Stored data
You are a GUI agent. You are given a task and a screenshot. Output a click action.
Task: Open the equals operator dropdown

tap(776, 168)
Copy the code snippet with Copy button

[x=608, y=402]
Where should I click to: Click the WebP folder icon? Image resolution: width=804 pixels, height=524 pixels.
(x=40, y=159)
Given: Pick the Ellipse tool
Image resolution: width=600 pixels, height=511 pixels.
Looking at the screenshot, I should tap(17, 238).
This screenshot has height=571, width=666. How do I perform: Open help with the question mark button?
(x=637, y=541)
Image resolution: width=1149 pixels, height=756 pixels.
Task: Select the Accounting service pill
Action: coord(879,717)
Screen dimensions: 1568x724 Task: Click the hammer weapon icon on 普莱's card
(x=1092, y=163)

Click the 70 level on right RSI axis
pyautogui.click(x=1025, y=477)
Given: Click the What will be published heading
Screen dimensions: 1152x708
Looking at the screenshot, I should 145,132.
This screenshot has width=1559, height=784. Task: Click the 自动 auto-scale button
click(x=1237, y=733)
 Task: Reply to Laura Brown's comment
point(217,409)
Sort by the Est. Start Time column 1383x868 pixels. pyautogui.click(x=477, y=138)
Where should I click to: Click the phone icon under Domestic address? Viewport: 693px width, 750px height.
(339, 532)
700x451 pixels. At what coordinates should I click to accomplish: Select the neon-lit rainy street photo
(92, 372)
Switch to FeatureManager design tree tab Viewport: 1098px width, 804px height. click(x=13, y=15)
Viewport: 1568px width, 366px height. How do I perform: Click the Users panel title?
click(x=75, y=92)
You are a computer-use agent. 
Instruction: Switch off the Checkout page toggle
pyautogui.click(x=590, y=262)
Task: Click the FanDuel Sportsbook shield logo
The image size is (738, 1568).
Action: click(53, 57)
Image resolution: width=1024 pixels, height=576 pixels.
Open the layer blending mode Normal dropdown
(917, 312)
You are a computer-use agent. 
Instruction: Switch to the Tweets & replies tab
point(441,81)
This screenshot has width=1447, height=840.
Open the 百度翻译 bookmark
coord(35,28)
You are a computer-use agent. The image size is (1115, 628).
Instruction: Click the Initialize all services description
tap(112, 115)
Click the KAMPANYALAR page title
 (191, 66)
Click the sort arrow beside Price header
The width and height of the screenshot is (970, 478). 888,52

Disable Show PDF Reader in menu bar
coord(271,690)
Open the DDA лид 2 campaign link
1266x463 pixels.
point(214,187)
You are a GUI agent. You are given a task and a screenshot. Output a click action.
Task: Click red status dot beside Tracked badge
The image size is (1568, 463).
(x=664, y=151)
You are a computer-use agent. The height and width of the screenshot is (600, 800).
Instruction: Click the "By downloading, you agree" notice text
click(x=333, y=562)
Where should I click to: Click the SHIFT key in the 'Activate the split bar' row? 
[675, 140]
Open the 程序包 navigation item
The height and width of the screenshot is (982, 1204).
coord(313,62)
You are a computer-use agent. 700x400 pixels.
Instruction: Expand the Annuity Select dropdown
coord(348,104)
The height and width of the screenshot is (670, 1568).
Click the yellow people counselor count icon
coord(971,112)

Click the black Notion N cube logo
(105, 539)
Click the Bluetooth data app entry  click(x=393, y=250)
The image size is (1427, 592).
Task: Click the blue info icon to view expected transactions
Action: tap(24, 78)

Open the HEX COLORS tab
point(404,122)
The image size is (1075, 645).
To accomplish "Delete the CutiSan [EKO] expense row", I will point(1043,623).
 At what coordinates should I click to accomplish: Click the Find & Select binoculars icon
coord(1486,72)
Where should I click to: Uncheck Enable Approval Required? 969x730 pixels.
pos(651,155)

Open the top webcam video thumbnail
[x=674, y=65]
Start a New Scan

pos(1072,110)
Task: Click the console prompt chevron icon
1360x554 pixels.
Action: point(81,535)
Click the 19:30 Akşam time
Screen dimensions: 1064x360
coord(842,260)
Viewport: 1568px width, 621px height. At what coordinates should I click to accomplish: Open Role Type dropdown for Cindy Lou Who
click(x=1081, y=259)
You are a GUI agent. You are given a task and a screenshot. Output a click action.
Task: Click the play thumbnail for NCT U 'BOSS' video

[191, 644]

- PROBLEM TO WORK ON -
Among the lines above, find those with the word "computer" and list them.

- REPLY TO THE TASK -
You are a computer-use agent. 
You are a computer-use agent. 
You are a computer-use agent. The image size is (1115, 628).
You are a computer-use agent. The height and width of the screenshot is (600, 800).
You are a computer-use agent. 700x400 pixels.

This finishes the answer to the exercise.